En las tardes de quietud en la oficina de su trabajo cuando se empezaba a ir el sol, con ceremoniosa cautela y armonía se colocaba los auriculares en sus oídos. Le gustaba escuchar el Himno Nacional Argentino interpretado por la Orquesta Sinfónica Nacional con la voz de Elena Roger. Miraba con vigor los ojos verdes de Elena, su vestido violáceo, su rostro inmutable con la mirada en un punto fijo, el cuerpo inmóvil, hermoso, lleno de curvas, e imaginaba a Regina Pacini en su debut en el teatro San Carlos de Lisboa. ¿Cuánta pasión? ¿Cuánto sentimiento?
Una lluvia de emociones le mojaba el rostro y solo en
la oficina lloraba sin consuelo apoyado sobre la mesa del escritorio. De a
ratos volvía a mirar a las imágenes, rebobinaba el youtube, quería ver si Elena
Roger también lloraba. Y sí, sí, lloraba en el “¡Oh, juremos con gloria morir!”
Entonces su corazón quedaba esplendoroso de admiración por aquella mujer. Y
lloraba de admiración.
Otras tardes de un fiero invierno, sí fiero, con
oscuridades tempranas en el cielo miraba un video biográfico de Nicolino
Locche, el pequeño gran gladiador. Veía en la mitad del video la pelea en Japón
contra Fuji el 12 de diciembre de 1968. Aquella mañana gloriosa para el
deporte argentino. Un japonés embravecido no podía con el sencillo Locche, que aplicaba
en todos los sentidos y en todo momento el cálculo matemático llevado al
movimiento, a un ring. Bien le decía el profesor Eduardo Castro en la Facultad:
la teoría se aplica a cualquier cosa.
Despejaba Loche antes de que partiera el ángulo del golpe
del rival la parábola de la trayectoria, potencia, dirección, tiempo, posición
y distancia. El cerebro procesaba ese teorema en una milésima de segundo
y sobrevenía el esquive milimétrico y casi milagroso. Tremenda izquierda de
Fuji pasa al costado de Nicolino, cae Fuji desorientado a la lona. Se
levanta como un león herido porque el que es el campeón ha caído de bruces
contra el suelo pero no por un golpe sino por una simple finta de ese
jeroglífico indescifrable que tiene en frente.
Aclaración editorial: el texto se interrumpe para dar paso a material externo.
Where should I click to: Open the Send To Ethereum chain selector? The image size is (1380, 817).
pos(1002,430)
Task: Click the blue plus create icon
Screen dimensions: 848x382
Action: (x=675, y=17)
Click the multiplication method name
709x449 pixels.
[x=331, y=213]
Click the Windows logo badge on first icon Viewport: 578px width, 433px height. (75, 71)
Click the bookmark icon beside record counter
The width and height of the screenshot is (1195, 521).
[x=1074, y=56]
La izquierda de Locche se estrella como una centella en los
ojos de Fuji, es persistente, martilla, machaca. El campeón ya no ve, solo
siente que la izquierda del pequeño gladiador da y da en el blanco. Fuji llega
al séptimo round, solo ve sombras, manchas grises y los reflejos claros de los
fluorescentes. No puede seguir así. Locche es el nuevo campeón. Quince mil
japoneses no atinan ni a hablar, ni aplaudir, solo hay silencio, no salen del
asombro.
Con una tenue sonrisa, Locche sale de su rincón, apenas
levanta las manos, casi con desinterés, pareciera. Llega Tito Lectoure, sube al
ring, lo abraza, lo levanta, también Aguilar se prende en el remolino de
argentinos que festejan. Lo levantan tan fuerte que las piernitas de Nicolino
quedan en el aire. Parece mentira que ese hombrecito lo haya logrado.
Ese hombrecito que en su momento más glorioso parece estar en
otro mundo, la mirada ida, la sonrisa serena hasta que aparece en el ring don
Paco Bermúdez. Entonces se abrazan los mendocinos que hicieron grande al gimnasio
Mocoroa y Locche emocionado le grita: “¡Gracias, Don Paco, gracias por todo!”.
Y Marcelino Rocamora mientras ve el video
recuerda la frase de Rubén Torri, el periodista cordobés: “Fue como un
mimo del boxeo”. Y llora, llora desconsoladamente sobre el
escritorio de su oficina, llora solo de todas las soledades. Escucha en
el video la voz de Ernesto Cherquis Bialo: “El tipo había nacido para
eso”. Y Casimiro vuelve a llorar.
Luego él mismo se pregunta para qué había nacido y llora
sobre las letras del teclado de la computadora. Recuerda las zanjas de la
vida, de su vida, las discusiones de sus padres, los palos entre ellos, las
palizas para él, el orden cerrado, los violados y los violadores, el rigoreo en
la colimba, el rigoreo insensato en la colimba, los desprecios y la soberbia de
algunos universitarios cuando fue a la Facultad de Diseño Industrial.
En fin quiere irse ya de su trabajo, dejar la oficina,
llegar rápido a su casa. Espera empinar unas ginebras reparadoras que le quemen
las penas y le profundicen los olvidos. Eso sí, prometió antes de abrir
la botella de ginebra Llave que no va a llorar hasta el tercer vaso de ginebra.